■ EXERCISE TEXT
==*==

The challenge we face as a species is pretty clear. Can we preserve the best of the Good Anthropocene and avoid the dangers of the Bad Anthropocene? Can we distribute the Anthropocene bonanza of energy and resources more equitably to avoid catastrophic conflicts? And can we, like the first living organisms, learn how to use gentler and smaller flows of resources to do so? Can we find global equivalents of the delicate proton pumps used to power all living cells today? Or will we keep depending on flows of energy and resources so huge that they will eventually shake apart the fantastically complex societies we have built in the past two hundred years?

Our modern origin story suggests a helpful analogy, that of chemical activation energies. Activation energies provide the initial kick that gets vital chemical reactions going. But once they are under way, less energy is needed. Perhaps we can think of fossil fuels as the activation energy that was needed to kick-start today’s world. Now that this glossy new world is in motion, can we keep it going with smaller and more delicate energy flows, like the tiny flows, electron by electron, or proton by proton, that are managed by enzymes and that energize living cells? Can we imitate respiration, big life’s delicate, nondisruptive equivalent of fire?

==*==

■ PROMPT 1
Answer the following questions using the passage on the Anthropocene.
(a) What do activation energies provide?
(b) What does the passage call respiration?
(c) Over what span of time does the passage say we have built fantastically complex societies?
■ PROMPT 2
Translate this sentence from the passage on the Anthropocene into Spanish: "But once they are under way, less energy is needed."

■ ENTRIES SHOWN
==*==

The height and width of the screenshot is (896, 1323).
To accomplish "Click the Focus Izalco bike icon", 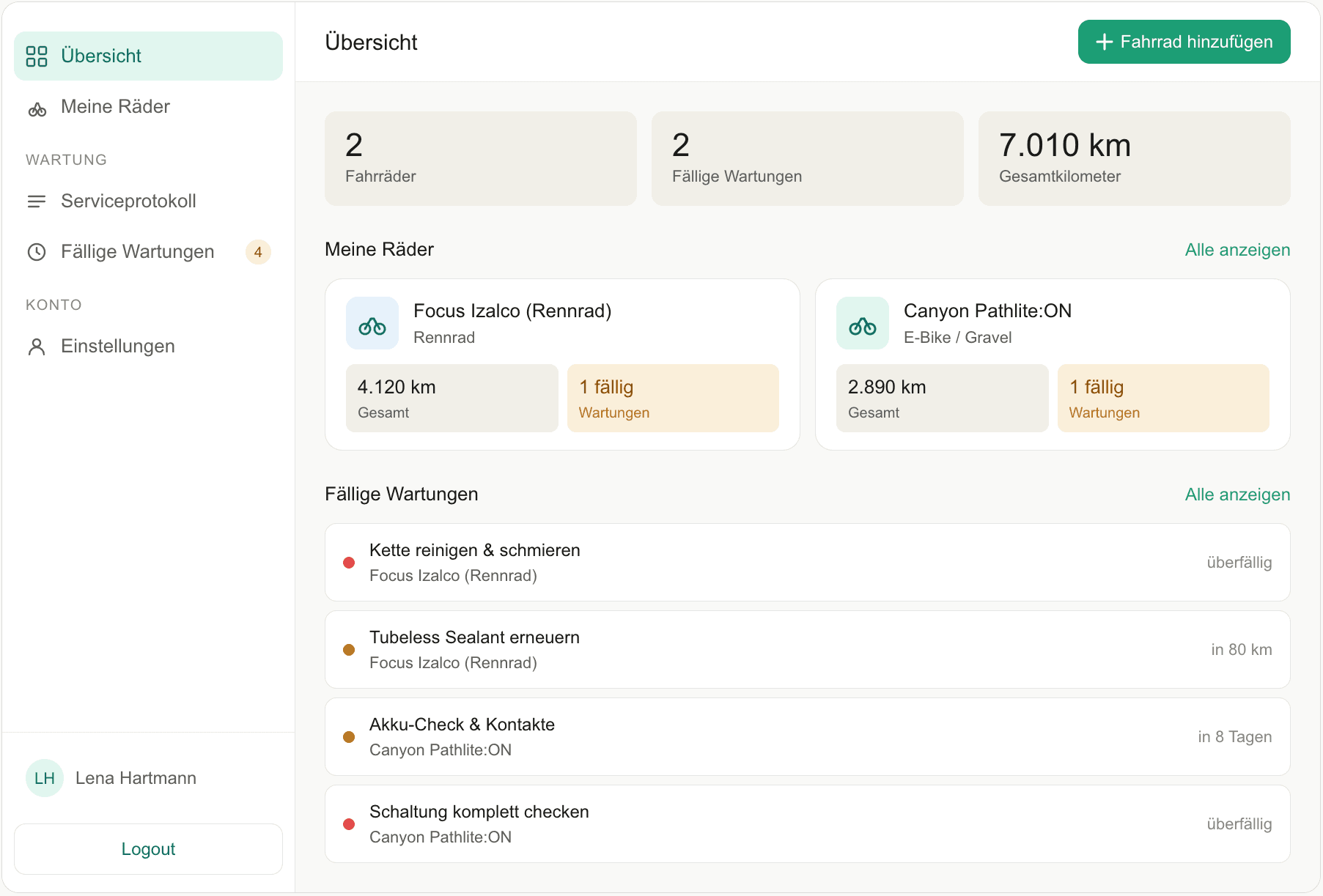I will [x=372, y=324].
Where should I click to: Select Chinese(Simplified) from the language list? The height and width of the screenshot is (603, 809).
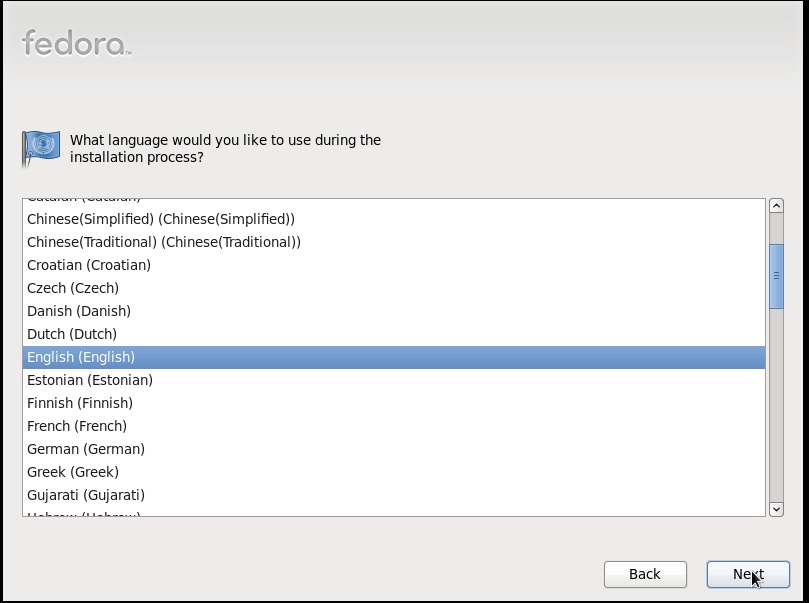pyautogui.click(x=394, y=219)
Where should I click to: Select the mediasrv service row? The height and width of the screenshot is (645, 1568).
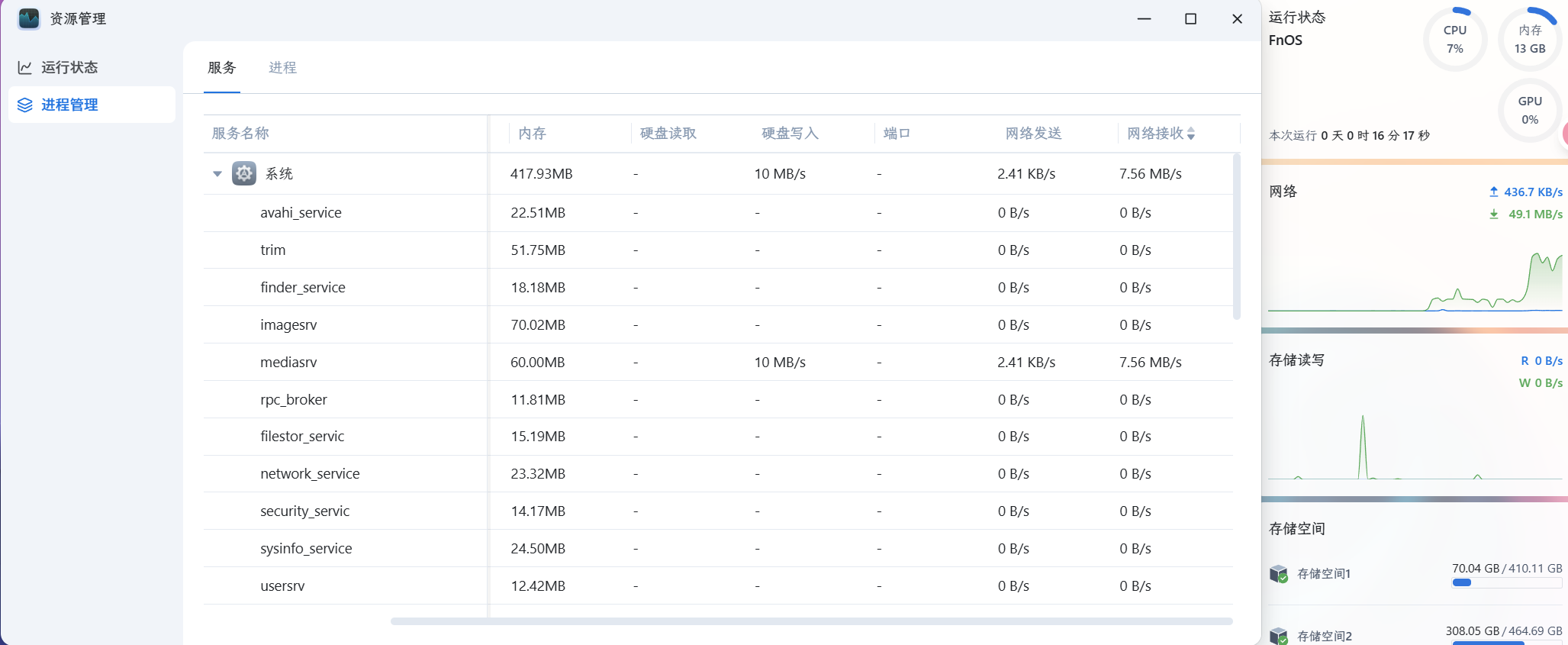pos(288,363)
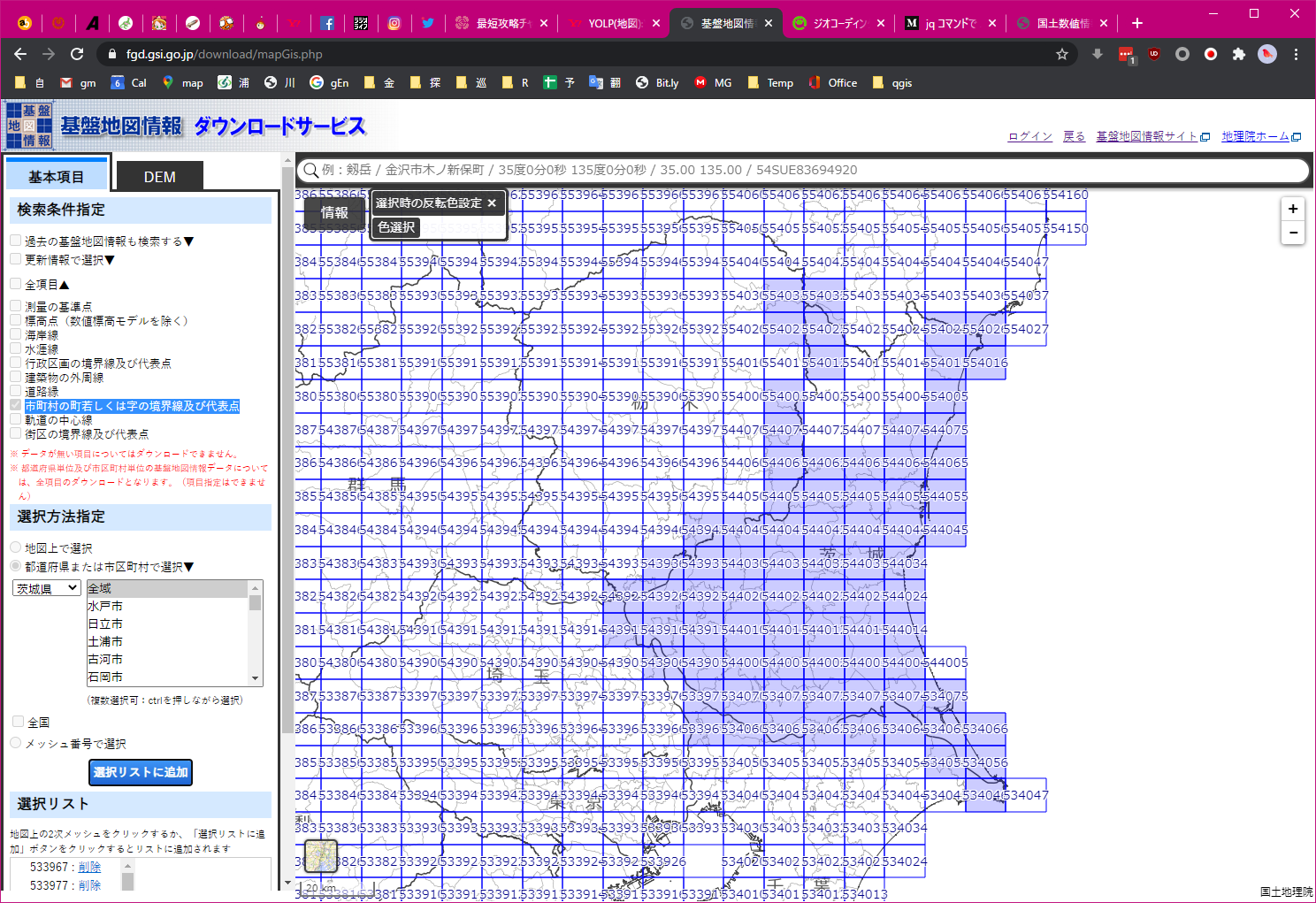This screenshot has height=903, width=1316.
Task: Open the browser extensions puzzle icon
Action: click(x=1238, y=54)
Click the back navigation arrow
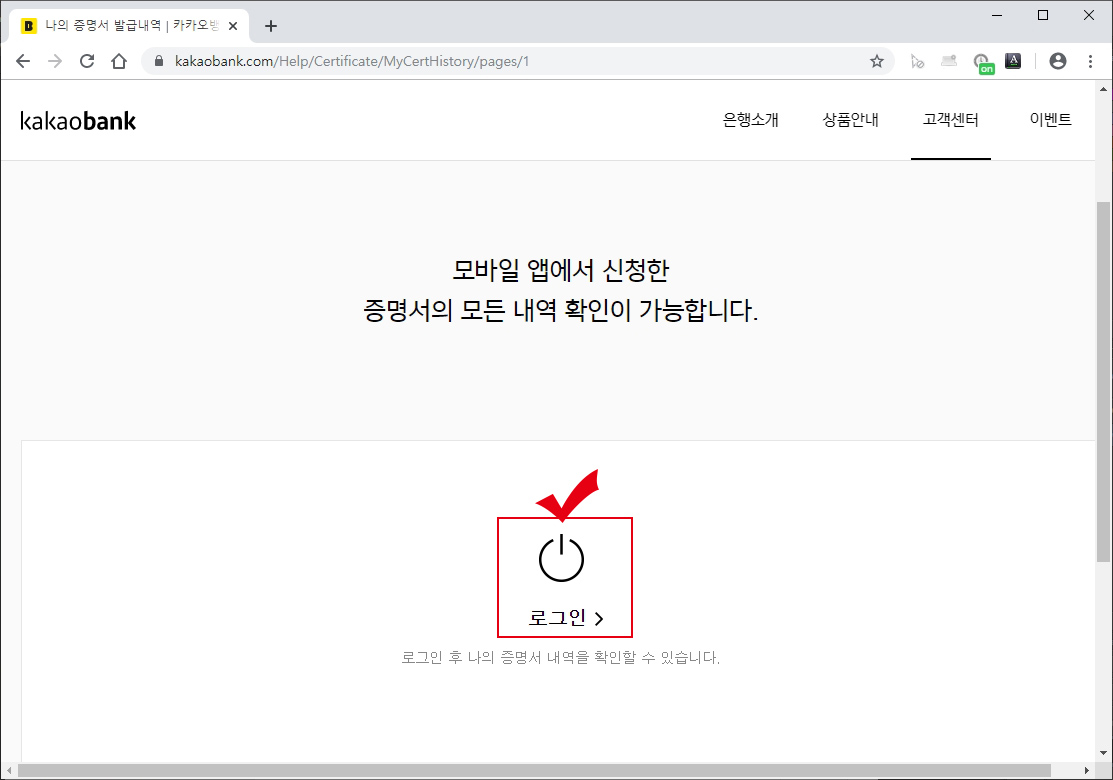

==*==

■ ANSWER AREA 1
(a) The initial kick that gets vital chemical reactions going.
(b) Big life's delicate, nondisruptive equivalent of fire.
(c) The past two hundred years.

■ ANSWER AREA 2
Pero una vez que están en marcha, se necesita menos energía.